___ Data supplied

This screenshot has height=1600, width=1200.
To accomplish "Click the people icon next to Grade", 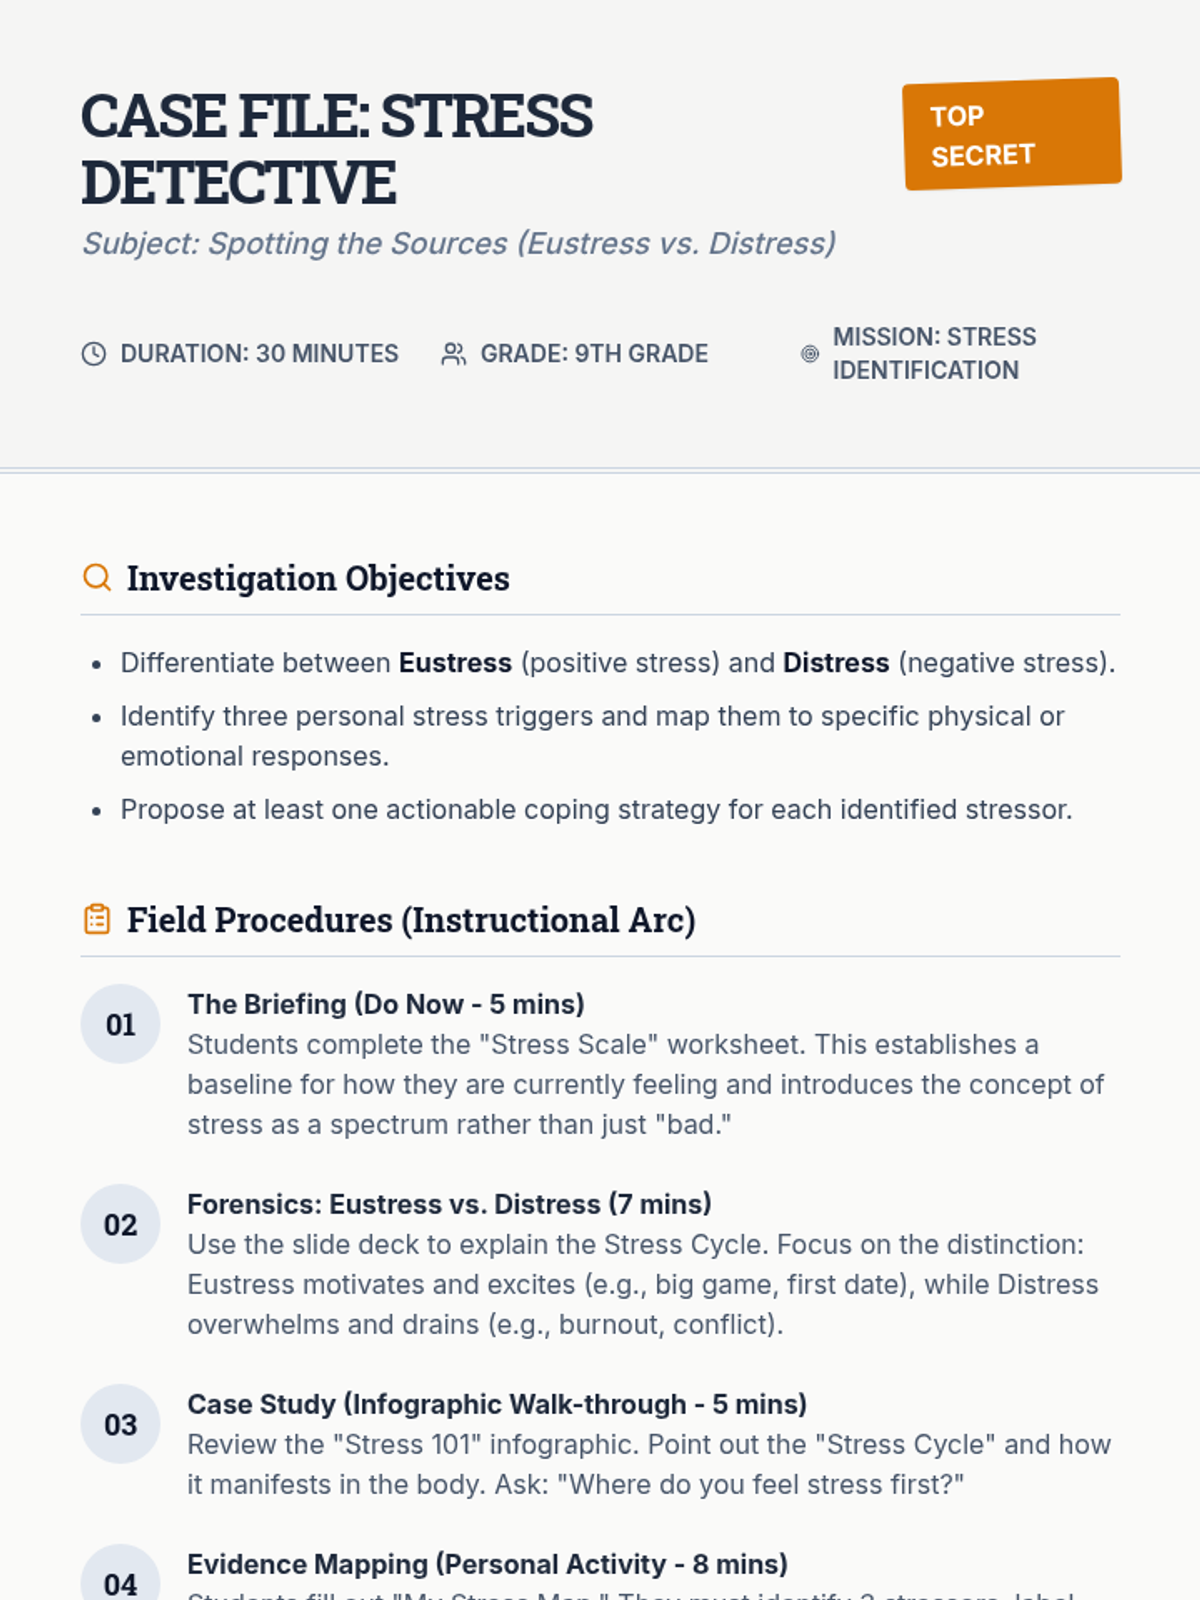I will (454, 354).
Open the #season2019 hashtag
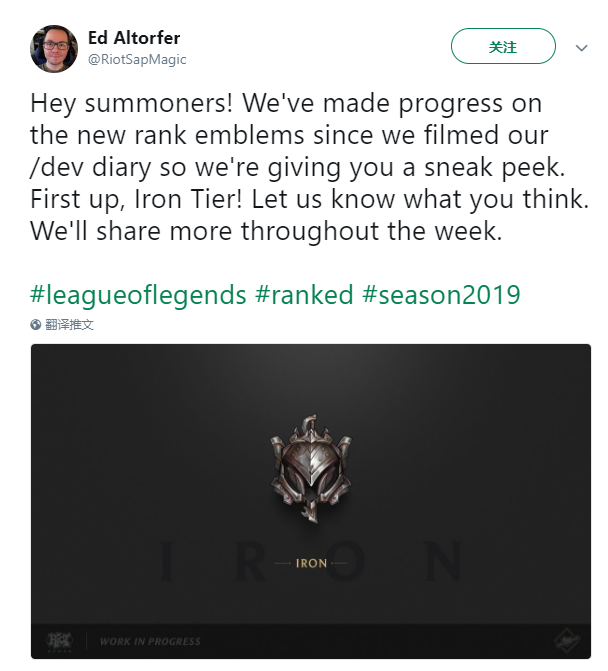This screenshot has height=671, width=608. (441, 295)
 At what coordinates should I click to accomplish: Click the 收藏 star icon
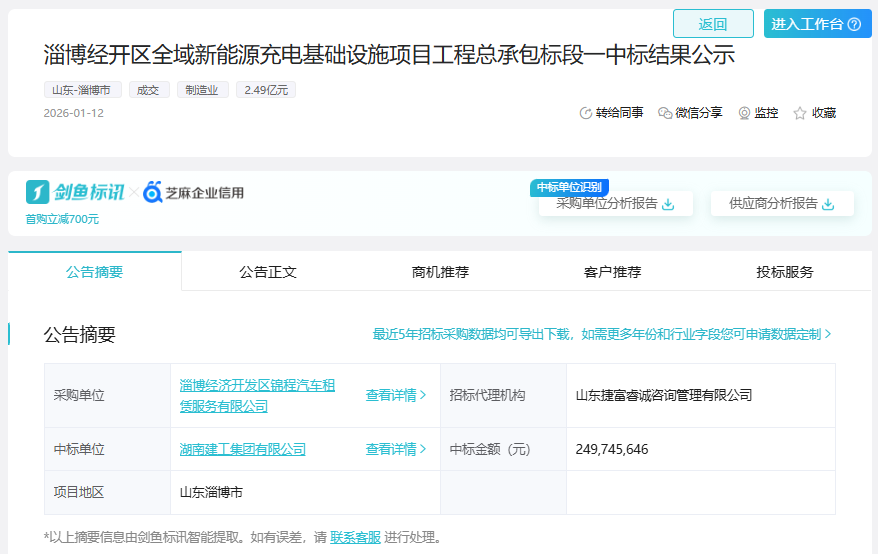point(800,113)
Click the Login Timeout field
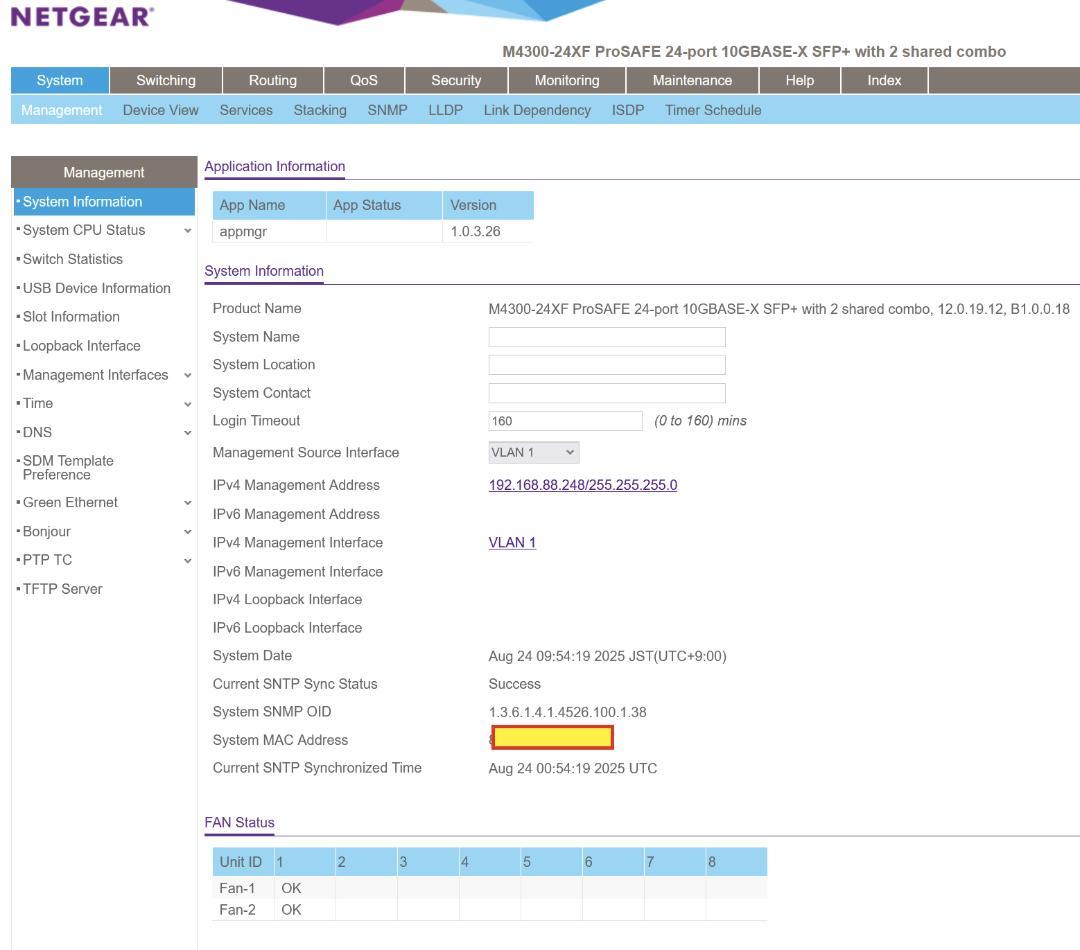This screenshot has width=1080, height=950. click(x=565, y=421)
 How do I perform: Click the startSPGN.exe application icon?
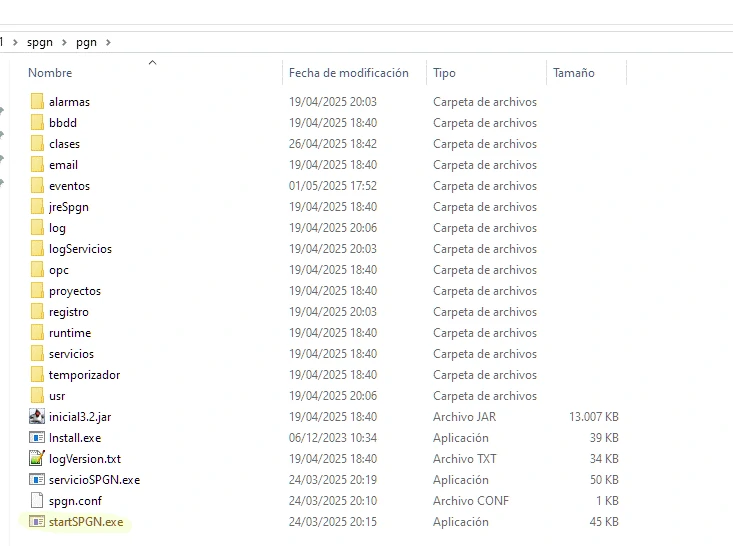pos(37,522)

______

- Task to carry out -
All lines from the one containing "Open the #season2019 hashtag" to the last line of the records above, and no others, should be returned unchanged, without pictures.

- Solution -
Open the #season2019 hashtag
This screenshot has height=671, width=608. (441, 295)
 At what coordinates should I click to accomplish: Click the 收藏 star icon
point(800,113)
Click the Login Timeout field
This screenshot has width=1080, height=950. click(x=565, y=421)
 How do I perform: Click the startSPGN.exe application icon?
pos(37,522)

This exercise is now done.